In un caso separato a luglio, il tribunale generale ha ritenuto che la commissione aveva nascosto i dettagli dei contratti stipulati con i produttori di vaccini Pfizer, Moderna e AstraZeneca, ordinandole di divulgare informazioni comprese dichiarazioni sui conflitti di interessi tra i funzionari coinvolti. La commissione ha presentato ricorso contro la sentenza.
Il caso del NYT potrebbe costituire un importante precedente per le regole di trasparenza del blocco e per ciò che classifica come documenti ufficiali accessibili al pubblico. La commissione ha sostenuto di non essere stata in grado di individuare i messaggi di testo di von der Leyen e che non potevano essere considerati documenti ufficiali a causa della loro “natura effimera”.

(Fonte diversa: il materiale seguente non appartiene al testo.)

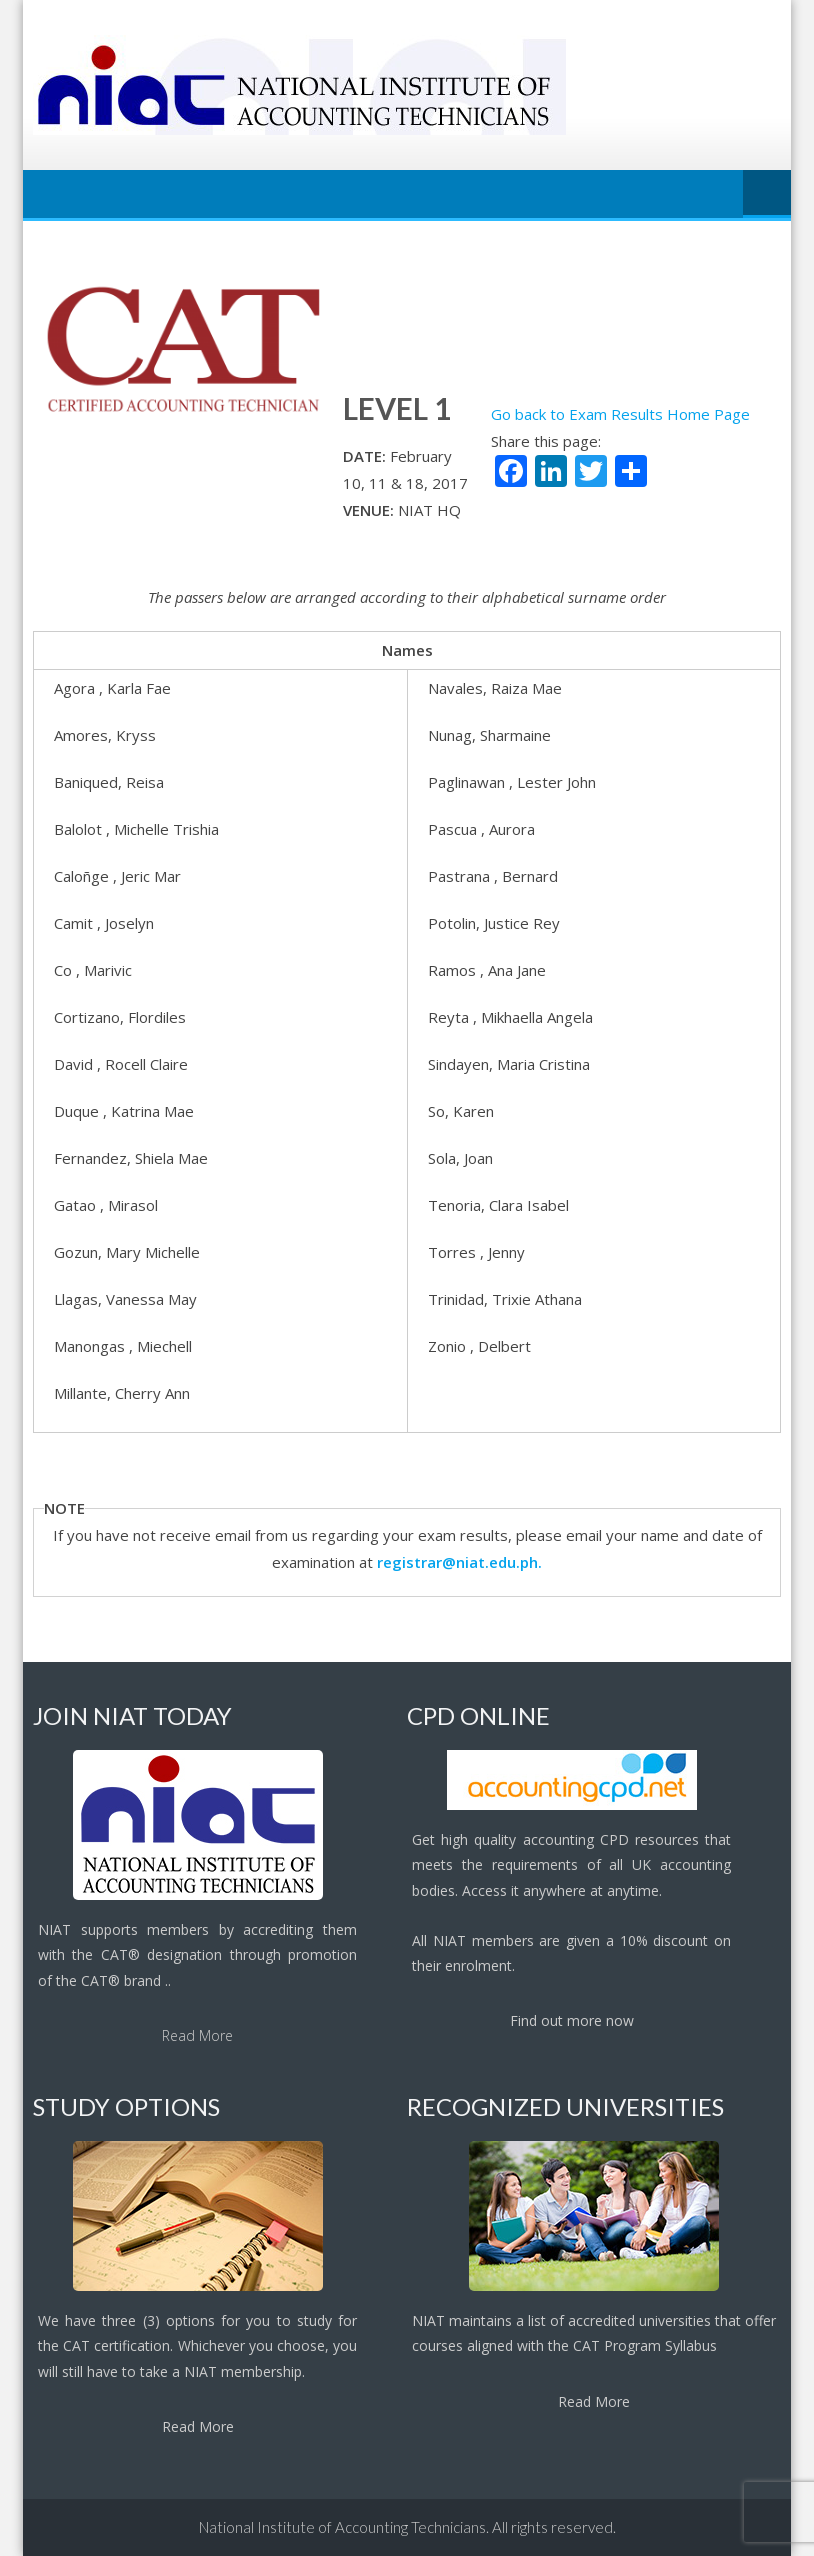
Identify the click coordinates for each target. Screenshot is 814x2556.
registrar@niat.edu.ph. (459, 1562)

L'avvocato della Commissione Paolo Stancanelli venerdì ha detto di non poter confermare né smentire l'esistenza di messaggi scambiati tra von der Leyen e Bourla. “Se gli sms avessero contenuto informazioni sostanziali, sarebbero stati registrati” nel registro dei documenti ufficiali della Commissione, ha detto Stancanelli.
Poiché il suo cliente non poteva confermare l'esistenza dei messaggi, Stancanelli ha detto ai giudici di non essere in grado di “dirvi la natura di questi messaggi”. Se quei testi fossero stati scambiati, avrebbe avuto lo scopo di pianificare ulteriori colloqui tra von der Leyen e Bourla e non avrebbero contenuto alcuna informazione pertinente.

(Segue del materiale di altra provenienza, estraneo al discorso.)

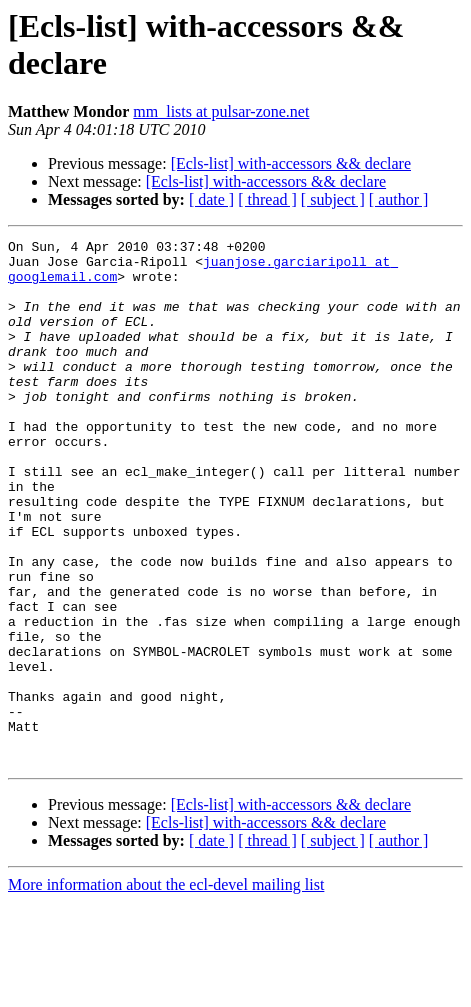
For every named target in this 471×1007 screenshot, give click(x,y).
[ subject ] (333, 199)
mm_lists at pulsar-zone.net (221, 111)
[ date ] (211, 199)
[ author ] (399, 199)
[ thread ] (267, 199)
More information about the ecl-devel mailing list (166, 989)
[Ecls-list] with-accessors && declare (291, 163)
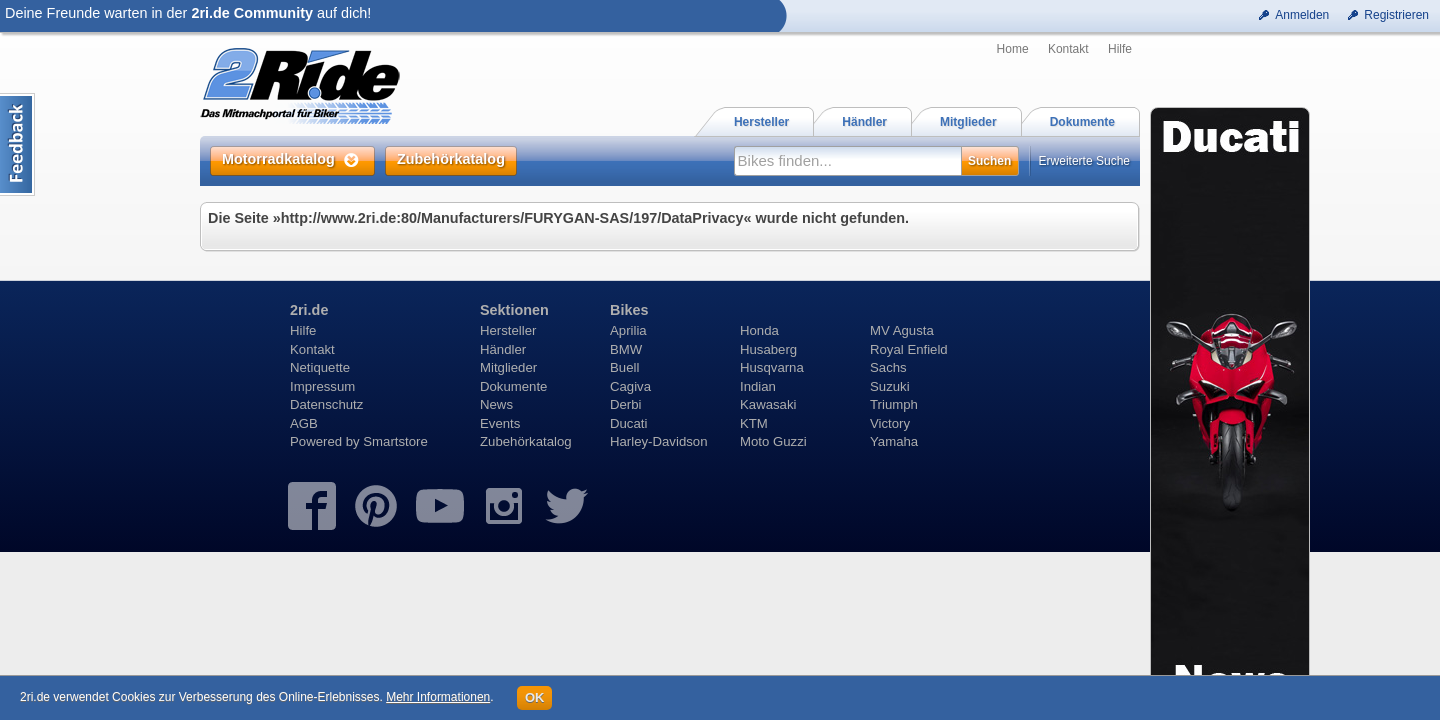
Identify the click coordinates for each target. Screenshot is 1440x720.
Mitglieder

Stancanelli ha affermato che la commissione non ha tenuto traccia dei messaggi di testo inviati dai telefoni ufficiali a meno che non fossero archiviati e salvati come documenti ufficiali.
Molti dei giudici presenti all'udienza sembravano insoddisfatti di tale ragionamento.
“Lo dice la Commissione. . . un tribunale che dovrebbe controllare la legalità delle vostre decisioni deve semplicemente credervi sulla parola”, ha detto Iko Nõmm, uno dei giudici.
“Ho la sensazione che tu stia cercando di sminuire l'importanza di questo caso”, ha detto Krisztián Kecsmár, un altro giudice che ha aggiunto che la trasparenza e l'accesso ai documenti nell'UE fanno parte dei diritti fondamentali dei cittadini.
Anche l’avvocato del New York Times, Bondine Kloostra, ha sottolineato il “ruolo vitale nel controllo democratico” svolto dalla trasparenza e dall’accesso pubblico ai documenti governativi. Ha affermato che il caso è significativo in quanto pone la questione “se i funzionari possano eludere la trasparenza pubblica comunicando tramite messaggi di testo”.
Il tribunale generale dovrebbe pronunciarsi tra qualche mese. La sentenza potrà poi essere impugnata dinanzi alla massima corte europea, la Corte di Giustizia Europea.